■ Data provided ■
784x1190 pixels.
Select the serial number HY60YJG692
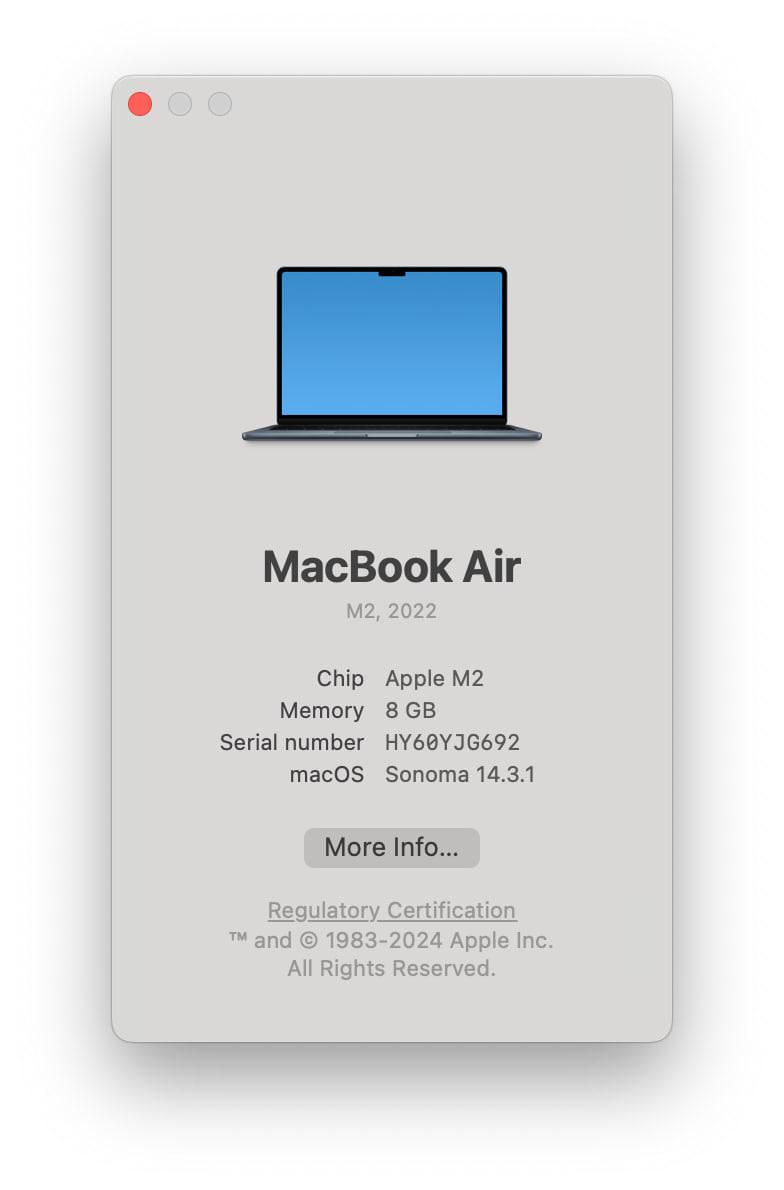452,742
---
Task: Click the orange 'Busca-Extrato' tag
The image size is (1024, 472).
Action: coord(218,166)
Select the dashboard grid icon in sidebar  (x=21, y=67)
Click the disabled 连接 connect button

■ Problem ■
Among the lines above, which contain the word "Click"? Copy every one.

■ Answer space ■
Task: Click the orange 'Busca-Extrato' tag
Click the disabled 连接 connect button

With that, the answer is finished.